Measures to assess toxin exposure come in two categories: direct and indirect. Direct measures include the presence of serum adducts. These are available for both ochratoxin A and aflatoxin B1. There are several methods now available for assessing exposure to aflatoxin B1. The measurement of the metabolic product, aflatoxin M1, and another metabolite on the detoxification pathway, aflatoxin B1-mercapturic acid, in urine are indicators of recent exposure. The measurement of aflatoxin B1 albumin adducts in serum is a measure of chronic exposure. The excretion of aflatoxin B1-N7-guanine in urine is an indicator of actual genetic damage resulting from aflatoxin B1 exposure. Finally, in liver tumor cells, the measurement of transverse mutations at codon 249 of the p53 gene on (human) chromosome 17 is direct evidence that aflatoxin caused the tumor (IARC 2002). This illustrates the range of measures that are possible for the direct assessment of fungal toxin exposure, but also the cost and difficulty in obtaining such measures.

It is also possible, although much less useful, to use indirect measures of toxin exposure. The best example of this is the toxin fumonisin B1. Fumonisin exposure in animals results in disruption of sphingolipid biosynthesis. The most easily measured change that can be measured in tissues is a change in the ratio of sphinganine to sphingasine. This happens in animals when there is an adequate threshold dose (IARC 2002). This method is not particularly sensitive to small changes and has not yet been reliably demonstrated in humans.

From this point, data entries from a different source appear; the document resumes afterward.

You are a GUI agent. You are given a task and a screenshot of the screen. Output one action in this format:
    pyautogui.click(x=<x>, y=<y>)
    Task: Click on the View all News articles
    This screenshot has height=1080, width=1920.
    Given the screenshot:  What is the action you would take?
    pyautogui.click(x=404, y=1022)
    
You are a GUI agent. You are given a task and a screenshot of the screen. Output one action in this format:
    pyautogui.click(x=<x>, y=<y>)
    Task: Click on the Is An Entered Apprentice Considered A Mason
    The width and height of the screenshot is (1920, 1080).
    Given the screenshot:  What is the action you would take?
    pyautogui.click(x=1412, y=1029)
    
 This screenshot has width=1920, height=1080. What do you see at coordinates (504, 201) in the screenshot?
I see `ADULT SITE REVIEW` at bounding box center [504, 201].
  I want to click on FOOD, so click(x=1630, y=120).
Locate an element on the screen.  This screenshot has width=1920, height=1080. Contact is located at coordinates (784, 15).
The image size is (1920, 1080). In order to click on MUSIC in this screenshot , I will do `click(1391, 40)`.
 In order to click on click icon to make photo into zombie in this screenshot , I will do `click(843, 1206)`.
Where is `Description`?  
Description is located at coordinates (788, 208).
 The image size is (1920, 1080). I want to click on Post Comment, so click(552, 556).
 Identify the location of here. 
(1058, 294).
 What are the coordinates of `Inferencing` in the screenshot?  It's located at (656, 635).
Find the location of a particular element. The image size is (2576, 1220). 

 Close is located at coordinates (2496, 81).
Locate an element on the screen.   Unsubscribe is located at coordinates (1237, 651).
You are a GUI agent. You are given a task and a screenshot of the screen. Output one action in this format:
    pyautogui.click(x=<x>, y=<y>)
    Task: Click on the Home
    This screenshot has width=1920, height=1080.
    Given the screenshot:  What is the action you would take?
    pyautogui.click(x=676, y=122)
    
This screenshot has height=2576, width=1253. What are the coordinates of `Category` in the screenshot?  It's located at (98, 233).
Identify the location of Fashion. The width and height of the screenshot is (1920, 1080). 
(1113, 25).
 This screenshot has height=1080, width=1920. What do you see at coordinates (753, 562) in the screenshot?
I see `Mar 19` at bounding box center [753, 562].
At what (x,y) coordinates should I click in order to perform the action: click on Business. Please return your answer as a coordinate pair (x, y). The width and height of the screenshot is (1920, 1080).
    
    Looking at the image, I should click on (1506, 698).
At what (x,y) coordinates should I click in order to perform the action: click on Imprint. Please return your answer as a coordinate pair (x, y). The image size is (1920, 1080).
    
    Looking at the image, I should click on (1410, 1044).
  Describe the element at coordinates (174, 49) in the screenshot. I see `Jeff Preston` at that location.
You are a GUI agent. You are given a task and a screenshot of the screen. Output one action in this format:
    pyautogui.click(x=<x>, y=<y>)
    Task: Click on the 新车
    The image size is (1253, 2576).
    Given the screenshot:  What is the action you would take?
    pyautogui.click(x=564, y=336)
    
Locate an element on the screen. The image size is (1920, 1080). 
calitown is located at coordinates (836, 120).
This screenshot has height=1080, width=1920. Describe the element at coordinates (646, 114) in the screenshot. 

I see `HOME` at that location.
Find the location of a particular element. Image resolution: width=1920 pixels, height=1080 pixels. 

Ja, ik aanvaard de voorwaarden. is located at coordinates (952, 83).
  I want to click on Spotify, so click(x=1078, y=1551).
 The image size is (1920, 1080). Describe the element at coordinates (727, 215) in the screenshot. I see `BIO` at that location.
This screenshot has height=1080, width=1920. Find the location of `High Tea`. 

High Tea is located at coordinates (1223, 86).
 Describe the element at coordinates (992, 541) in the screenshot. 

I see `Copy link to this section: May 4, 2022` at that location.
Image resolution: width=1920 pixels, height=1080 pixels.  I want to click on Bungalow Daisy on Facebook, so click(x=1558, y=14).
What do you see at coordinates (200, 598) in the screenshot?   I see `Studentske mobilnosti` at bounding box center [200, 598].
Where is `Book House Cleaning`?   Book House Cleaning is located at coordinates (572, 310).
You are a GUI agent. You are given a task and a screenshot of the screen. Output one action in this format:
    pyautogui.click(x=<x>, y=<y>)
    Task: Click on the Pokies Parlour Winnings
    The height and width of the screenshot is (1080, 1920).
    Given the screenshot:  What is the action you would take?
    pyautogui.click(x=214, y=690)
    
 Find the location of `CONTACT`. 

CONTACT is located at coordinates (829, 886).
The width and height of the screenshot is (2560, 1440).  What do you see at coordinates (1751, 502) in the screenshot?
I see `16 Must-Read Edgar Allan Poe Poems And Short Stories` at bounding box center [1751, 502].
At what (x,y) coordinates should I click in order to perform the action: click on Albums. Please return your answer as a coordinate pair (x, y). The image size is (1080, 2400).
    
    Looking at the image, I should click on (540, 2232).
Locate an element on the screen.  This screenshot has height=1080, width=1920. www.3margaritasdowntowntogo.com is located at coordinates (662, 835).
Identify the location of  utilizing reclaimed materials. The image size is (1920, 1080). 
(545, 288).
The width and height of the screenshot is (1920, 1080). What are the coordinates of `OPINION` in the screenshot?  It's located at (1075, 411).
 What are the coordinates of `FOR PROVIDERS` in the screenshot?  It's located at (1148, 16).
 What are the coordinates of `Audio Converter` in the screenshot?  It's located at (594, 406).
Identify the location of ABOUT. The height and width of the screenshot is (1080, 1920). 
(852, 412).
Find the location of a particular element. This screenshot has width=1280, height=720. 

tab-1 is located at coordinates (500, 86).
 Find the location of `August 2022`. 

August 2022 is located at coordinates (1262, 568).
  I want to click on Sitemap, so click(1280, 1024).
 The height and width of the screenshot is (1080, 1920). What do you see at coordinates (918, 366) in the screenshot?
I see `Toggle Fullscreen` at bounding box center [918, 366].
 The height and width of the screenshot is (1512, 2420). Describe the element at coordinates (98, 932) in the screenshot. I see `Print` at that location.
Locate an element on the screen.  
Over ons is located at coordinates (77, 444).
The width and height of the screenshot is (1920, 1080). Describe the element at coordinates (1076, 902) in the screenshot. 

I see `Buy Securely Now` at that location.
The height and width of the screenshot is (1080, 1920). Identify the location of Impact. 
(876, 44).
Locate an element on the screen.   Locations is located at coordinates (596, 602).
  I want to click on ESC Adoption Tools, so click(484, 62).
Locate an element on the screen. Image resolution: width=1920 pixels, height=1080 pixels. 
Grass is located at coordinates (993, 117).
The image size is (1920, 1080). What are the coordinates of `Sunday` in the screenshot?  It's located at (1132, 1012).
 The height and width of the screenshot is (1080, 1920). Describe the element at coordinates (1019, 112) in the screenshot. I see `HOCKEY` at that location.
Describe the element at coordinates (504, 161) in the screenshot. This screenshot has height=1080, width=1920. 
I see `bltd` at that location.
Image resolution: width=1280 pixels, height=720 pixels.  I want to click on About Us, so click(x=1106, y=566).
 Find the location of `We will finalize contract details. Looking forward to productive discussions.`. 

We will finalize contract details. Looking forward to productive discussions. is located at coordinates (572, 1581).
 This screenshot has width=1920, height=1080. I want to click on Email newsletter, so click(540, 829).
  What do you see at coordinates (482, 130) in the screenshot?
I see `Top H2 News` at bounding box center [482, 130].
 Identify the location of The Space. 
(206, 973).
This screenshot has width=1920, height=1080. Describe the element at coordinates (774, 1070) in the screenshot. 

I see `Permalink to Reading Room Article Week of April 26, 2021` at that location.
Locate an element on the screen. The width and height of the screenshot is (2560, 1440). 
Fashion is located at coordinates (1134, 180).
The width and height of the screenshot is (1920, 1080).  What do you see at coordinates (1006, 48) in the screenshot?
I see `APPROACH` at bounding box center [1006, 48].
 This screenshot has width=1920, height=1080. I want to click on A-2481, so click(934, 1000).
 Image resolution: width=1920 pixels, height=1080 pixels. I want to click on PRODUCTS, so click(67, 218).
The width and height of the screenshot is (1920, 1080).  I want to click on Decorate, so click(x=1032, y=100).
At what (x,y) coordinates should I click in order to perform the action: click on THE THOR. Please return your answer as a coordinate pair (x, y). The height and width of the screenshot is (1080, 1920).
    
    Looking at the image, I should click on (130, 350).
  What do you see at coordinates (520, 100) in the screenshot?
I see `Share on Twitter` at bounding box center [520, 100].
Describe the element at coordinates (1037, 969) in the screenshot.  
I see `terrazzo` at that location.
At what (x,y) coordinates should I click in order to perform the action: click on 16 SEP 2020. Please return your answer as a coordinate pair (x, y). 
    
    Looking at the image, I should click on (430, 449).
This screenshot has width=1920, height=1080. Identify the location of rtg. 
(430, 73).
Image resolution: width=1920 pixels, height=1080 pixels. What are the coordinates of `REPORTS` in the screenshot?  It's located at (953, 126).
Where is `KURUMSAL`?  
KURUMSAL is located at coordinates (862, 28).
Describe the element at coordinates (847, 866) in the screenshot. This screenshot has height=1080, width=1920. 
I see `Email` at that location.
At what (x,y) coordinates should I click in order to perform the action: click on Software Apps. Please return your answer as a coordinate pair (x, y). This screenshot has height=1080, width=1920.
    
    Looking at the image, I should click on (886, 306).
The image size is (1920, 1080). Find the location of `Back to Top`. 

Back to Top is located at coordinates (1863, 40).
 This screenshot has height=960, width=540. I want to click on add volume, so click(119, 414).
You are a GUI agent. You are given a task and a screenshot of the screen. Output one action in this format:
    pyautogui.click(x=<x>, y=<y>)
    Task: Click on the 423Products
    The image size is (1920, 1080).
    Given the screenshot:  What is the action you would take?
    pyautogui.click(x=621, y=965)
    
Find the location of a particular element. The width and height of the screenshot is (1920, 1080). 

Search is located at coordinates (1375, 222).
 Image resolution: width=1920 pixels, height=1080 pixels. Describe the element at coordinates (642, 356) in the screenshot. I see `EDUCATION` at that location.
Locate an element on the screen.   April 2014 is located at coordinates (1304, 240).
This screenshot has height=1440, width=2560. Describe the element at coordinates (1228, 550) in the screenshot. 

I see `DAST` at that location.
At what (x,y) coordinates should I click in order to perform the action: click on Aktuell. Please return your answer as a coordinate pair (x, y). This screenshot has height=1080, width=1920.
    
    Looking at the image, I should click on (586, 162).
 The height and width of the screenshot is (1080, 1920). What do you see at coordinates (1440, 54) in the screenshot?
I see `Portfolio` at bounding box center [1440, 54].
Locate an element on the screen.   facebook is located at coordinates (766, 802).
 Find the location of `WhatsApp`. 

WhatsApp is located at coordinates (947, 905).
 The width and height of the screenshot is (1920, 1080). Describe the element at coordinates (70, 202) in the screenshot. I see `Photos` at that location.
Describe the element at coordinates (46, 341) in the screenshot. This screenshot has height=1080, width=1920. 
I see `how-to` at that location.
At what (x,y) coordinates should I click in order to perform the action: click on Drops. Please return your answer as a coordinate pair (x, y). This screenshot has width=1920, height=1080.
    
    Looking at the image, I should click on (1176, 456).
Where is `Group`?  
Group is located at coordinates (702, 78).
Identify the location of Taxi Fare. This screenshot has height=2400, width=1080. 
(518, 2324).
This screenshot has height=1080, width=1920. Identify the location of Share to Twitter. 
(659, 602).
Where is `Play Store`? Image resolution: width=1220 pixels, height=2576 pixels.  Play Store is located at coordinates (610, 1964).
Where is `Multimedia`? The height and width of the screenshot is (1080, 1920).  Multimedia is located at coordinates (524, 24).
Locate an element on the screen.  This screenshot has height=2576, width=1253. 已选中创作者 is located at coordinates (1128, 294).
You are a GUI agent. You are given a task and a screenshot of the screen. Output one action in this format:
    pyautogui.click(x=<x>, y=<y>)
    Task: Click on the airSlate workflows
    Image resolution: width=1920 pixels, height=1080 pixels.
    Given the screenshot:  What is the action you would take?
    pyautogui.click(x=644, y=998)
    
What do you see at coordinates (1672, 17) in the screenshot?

There is consensus that inhalation exposure to molds can result in human health problems, but that there are a number of factors, most of which cannot be quantified, that affect the outcome of these exposures. There are good epidemiological data available that show that atopic people (those genetically predisposed to allergies and asthma) are sensitive to mold spores and that molds contribute to upper respiratory health problems in children. Case studies suggest that those exposed to what appear to be high levels of indoor molds experience health problems, but without any direct measure of exposure to mold (and mold metabolites) for those individuals through biomarkers, it is very difficult to assess the role played by exposures to molds by those individuals.

It is likely that the toxins, including both glucan and low molecular weight compounds from building-associated fungi, play some role in the pattern of disease from building exposures. The earliest epidemiology data for the increases in upper respiratory disease observed in many studies indicated that this effect occurs equally in atopic and non-atopic individuals. This would not be expected if allergy alone explained the pattern of disease observed. The contribution that low molecular weight toxins play is likely to be indirect, as a consequence of effects on various lung cells (Miller et al. 2003). The studies needed to illuminate this question will require a better understanding of the identities and amounts of toxin metabolites that occur in housing and improved assays of their impact on lung biology.